In the same spirit, President Museveni in a letter posted on his X-handle on November 5 assured inland East African countries of the expected availability of competitively priced petroleum products, free of manipulation by middlemen.

“The whole of Uganda, North- Western Tanzania, Rwanda, Burundi, Western Kenya, South Sudan and Eastern DRC, will benefit,” he said

Museveni slams critics

The President told of critics of the new plan, including Ugandan OMCs to back, observing that whereas Uganda started the G-2-G migration journey in March last year, some crooks in his government and other actors working with Kenyan middlemen were frustrating the plan because it would kick them out of business.

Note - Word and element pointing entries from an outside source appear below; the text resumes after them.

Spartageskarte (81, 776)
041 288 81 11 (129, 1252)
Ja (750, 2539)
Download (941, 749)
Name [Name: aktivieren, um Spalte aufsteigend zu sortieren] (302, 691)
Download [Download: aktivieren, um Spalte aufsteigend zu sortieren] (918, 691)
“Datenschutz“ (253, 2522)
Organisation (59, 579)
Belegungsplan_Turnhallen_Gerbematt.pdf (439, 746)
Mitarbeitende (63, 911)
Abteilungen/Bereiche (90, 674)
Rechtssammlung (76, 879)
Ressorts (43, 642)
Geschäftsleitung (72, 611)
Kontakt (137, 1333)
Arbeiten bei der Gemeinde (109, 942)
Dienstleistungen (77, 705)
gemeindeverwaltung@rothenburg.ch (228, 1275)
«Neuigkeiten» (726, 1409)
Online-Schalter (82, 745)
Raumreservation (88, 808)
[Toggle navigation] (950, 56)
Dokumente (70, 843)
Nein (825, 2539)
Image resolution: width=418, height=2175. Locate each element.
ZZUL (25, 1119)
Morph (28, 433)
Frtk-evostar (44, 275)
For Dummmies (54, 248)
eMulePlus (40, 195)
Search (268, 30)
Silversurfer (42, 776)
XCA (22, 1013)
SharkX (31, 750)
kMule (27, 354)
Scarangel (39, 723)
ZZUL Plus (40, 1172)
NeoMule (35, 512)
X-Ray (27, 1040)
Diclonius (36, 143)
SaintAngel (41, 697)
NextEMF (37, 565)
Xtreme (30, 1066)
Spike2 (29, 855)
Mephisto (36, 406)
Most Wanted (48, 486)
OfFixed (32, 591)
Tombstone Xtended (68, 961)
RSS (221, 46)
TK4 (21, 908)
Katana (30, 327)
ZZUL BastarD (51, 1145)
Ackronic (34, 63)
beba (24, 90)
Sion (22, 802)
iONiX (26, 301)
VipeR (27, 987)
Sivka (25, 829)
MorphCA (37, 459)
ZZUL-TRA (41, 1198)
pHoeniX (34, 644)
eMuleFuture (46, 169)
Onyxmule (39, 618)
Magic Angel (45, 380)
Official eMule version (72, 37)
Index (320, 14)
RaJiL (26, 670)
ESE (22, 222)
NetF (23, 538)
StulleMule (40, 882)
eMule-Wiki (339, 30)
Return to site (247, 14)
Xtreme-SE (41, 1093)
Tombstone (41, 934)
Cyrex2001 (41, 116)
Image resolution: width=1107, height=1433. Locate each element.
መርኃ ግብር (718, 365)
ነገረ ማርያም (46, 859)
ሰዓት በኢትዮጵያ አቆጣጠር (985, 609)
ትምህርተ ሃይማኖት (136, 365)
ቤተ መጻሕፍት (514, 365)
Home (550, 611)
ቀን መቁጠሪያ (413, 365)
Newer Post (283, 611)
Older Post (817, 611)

“…We have now contracted bulk and refinery suppliers able to give us the lower prices. I have discussed this with H.E. Ruto, the President of Kenya, and our delegation is now in Dar-es-Salaam, discussing with Her Excellency Samia Suluhu… [but], however, the internal parasites who have been cheating their country, have launched a social media and mainstream media campaign against our liberation resistance plan against okuseerwa (being over-charged),” he wrote.

Kenyan OMCs or middlemen, for example, he said, had few months ago sold a tonne of diesel to Ugandan importers at $118 compared to the $83 charged by bulk suppliers or refiners; petrol at $97.5 per tonne compared to $61.5 of the refiners or bulk suppliers and kerosene at $114 per tonne compared to $79 charged by bulk suppliers or refiners.

President Museveni noted that Uganda currently spends about $2billion (Shs7.4 trillion) to import 2.5 billion litres of petroleum annually, a figure that could substantially reduce once Unoc takes over.

Mr Muyita said yesterday that Uganda consumes between 185 million and 200 million litres of fuel per month.

Separately, the energy ministry spokesman said even as the EACJ prepares to rule on the matter, the governments of Uganda and Kenya are holding talks to ensure that this fuel import dispute is resolved peacefully.

“At the end of December last year, we received a delegation from the ministry of energy of Kenya and discussed the matter and the main thing now is to see how to remove the court order that was issued [by the Machakos high court],” he said.